» Directions: Within the data below, count the lines that include the word "track". Provide the number and nothing further.

» Data for analysis:
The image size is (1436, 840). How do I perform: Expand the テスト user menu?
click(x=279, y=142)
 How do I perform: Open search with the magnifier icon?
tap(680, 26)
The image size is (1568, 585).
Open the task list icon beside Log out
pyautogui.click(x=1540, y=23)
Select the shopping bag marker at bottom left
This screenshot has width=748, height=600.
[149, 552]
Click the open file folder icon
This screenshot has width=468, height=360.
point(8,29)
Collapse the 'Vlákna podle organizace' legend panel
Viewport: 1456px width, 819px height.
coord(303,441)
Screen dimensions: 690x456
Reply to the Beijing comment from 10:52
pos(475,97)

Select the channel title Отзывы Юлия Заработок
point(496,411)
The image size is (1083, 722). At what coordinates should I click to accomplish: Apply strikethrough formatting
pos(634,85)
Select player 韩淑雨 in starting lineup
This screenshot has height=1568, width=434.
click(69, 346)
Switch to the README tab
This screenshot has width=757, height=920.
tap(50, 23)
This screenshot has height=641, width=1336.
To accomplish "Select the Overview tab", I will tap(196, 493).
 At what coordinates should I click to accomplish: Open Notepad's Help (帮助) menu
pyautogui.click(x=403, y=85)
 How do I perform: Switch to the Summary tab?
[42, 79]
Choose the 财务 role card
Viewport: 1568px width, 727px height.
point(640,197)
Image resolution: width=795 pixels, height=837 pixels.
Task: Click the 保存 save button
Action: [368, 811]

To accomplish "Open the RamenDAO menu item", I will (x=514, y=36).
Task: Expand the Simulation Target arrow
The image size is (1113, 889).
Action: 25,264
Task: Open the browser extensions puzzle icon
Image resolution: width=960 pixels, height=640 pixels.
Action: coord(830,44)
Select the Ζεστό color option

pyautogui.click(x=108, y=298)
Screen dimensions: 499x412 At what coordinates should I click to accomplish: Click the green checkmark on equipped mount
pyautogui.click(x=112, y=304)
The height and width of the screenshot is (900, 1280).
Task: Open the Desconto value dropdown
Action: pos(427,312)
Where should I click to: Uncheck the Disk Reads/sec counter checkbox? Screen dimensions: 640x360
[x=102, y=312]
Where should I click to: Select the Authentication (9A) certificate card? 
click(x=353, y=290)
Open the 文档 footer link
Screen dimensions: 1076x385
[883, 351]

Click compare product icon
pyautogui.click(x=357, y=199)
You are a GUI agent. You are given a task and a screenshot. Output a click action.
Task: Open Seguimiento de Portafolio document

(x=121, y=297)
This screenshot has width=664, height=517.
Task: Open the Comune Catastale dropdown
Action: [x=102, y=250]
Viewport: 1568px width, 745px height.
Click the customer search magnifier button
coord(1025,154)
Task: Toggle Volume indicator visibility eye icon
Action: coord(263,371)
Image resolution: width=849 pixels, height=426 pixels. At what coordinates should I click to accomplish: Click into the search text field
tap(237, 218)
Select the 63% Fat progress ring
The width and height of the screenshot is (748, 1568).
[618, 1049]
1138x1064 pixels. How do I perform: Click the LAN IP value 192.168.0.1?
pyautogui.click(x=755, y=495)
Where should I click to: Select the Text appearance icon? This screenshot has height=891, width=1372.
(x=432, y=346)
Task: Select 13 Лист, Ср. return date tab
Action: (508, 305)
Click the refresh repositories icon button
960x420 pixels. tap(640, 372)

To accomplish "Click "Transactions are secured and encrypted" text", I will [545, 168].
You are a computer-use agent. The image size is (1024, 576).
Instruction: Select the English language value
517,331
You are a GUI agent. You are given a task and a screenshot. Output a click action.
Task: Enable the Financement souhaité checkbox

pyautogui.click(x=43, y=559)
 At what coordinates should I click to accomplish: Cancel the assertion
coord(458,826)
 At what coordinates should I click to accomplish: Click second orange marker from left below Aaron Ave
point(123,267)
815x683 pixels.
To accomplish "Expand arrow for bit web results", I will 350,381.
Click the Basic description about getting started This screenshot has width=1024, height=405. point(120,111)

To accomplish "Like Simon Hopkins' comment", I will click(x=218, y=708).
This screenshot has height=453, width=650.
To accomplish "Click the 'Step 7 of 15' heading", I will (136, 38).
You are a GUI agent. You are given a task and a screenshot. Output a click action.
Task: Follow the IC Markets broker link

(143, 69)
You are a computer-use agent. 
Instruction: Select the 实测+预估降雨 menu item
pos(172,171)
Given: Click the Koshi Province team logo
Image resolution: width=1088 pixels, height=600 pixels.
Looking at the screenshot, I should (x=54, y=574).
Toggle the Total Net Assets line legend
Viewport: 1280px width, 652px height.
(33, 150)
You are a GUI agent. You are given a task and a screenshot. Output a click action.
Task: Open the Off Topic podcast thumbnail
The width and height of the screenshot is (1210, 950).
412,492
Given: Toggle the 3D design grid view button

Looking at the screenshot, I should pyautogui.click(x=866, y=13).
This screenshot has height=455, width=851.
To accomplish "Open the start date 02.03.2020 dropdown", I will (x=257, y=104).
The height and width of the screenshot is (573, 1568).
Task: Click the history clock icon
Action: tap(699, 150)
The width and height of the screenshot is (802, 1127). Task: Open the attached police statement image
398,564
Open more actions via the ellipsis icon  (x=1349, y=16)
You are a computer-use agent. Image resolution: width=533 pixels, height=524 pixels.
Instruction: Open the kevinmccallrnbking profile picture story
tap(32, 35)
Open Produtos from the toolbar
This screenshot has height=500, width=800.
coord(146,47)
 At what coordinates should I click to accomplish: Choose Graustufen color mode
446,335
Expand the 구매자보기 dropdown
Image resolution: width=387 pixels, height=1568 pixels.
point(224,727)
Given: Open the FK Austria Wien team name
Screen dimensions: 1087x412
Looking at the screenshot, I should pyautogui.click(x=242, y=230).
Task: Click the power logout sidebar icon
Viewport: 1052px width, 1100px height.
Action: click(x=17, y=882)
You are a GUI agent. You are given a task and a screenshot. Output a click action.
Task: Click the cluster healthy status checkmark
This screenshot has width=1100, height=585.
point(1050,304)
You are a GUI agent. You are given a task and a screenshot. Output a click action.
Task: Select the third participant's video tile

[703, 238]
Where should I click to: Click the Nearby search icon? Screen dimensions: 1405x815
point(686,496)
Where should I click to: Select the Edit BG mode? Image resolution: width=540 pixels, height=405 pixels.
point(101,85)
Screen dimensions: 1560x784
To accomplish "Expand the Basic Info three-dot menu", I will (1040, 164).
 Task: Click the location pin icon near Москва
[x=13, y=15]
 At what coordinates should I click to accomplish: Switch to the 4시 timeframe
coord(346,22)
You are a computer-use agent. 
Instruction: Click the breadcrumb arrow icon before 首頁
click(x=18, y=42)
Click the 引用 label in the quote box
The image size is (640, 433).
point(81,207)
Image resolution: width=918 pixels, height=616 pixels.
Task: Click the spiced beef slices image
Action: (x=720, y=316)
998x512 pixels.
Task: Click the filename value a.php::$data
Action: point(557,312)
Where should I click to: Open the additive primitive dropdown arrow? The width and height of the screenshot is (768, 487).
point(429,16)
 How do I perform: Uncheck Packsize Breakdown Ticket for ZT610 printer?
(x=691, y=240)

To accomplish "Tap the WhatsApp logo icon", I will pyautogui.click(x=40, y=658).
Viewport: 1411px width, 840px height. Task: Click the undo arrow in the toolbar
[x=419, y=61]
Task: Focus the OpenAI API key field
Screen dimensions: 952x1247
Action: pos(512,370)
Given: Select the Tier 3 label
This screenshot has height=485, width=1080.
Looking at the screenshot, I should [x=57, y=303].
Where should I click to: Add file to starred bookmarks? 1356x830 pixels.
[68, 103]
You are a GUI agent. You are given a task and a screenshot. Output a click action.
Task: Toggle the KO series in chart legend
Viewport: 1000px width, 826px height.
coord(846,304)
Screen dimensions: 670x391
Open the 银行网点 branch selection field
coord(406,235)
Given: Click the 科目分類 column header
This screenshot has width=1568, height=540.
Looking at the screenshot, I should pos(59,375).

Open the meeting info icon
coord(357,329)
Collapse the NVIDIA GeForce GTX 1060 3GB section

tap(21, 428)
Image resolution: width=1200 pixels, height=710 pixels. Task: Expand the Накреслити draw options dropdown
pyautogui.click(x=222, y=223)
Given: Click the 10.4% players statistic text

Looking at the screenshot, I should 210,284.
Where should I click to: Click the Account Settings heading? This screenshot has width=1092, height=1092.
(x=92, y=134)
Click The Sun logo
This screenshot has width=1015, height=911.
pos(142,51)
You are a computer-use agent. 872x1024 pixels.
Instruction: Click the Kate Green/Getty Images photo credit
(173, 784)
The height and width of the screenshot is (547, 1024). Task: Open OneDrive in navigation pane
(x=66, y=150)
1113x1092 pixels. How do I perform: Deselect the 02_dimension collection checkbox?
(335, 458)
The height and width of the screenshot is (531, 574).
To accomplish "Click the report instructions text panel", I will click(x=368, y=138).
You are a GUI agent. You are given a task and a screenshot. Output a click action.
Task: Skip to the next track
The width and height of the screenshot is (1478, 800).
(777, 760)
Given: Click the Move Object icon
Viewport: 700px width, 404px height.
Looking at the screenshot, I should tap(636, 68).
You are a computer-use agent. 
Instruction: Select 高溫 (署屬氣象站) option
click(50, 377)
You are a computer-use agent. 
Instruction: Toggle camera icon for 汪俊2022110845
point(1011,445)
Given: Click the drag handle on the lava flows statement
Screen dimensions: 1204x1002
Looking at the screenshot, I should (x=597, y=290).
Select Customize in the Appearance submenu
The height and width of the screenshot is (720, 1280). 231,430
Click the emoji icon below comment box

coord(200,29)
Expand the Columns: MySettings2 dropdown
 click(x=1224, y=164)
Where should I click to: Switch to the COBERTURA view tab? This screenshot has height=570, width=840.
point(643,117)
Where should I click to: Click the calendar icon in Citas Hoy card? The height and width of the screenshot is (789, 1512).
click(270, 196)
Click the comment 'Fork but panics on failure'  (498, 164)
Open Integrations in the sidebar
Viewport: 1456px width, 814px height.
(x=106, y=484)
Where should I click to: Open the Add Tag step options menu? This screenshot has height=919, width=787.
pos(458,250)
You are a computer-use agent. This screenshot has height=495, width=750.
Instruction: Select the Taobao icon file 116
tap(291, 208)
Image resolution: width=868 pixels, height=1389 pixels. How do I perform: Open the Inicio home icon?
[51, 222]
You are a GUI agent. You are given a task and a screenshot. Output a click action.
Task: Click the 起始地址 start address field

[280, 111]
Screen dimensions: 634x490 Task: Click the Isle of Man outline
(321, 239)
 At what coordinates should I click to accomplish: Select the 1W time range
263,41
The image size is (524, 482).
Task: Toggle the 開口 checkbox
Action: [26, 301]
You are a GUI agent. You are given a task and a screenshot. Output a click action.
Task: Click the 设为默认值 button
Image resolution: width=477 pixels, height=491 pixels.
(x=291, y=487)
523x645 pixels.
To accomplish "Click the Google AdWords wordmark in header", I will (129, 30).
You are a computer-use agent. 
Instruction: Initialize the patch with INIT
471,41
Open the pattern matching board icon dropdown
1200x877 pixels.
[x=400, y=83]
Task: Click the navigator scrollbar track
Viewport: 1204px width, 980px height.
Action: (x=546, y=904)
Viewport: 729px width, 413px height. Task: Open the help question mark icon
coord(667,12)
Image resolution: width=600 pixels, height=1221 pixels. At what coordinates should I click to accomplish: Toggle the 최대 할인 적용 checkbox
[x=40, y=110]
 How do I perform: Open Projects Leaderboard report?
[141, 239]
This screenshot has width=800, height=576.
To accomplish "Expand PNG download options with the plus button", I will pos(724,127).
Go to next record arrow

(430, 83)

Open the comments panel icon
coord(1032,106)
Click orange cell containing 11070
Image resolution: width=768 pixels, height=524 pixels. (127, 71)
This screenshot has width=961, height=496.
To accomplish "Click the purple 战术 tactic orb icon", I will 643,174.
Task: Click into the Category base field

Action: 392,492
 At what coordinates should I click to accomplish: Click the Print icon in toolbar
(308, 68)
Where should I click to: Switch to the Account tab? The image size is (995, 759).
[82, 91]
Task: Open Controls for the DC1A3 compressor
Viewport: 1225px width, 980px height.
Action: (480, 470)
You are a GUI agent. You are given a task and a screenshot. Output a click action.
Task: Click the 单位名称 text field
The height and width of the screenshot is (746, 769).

» Expected answer: 2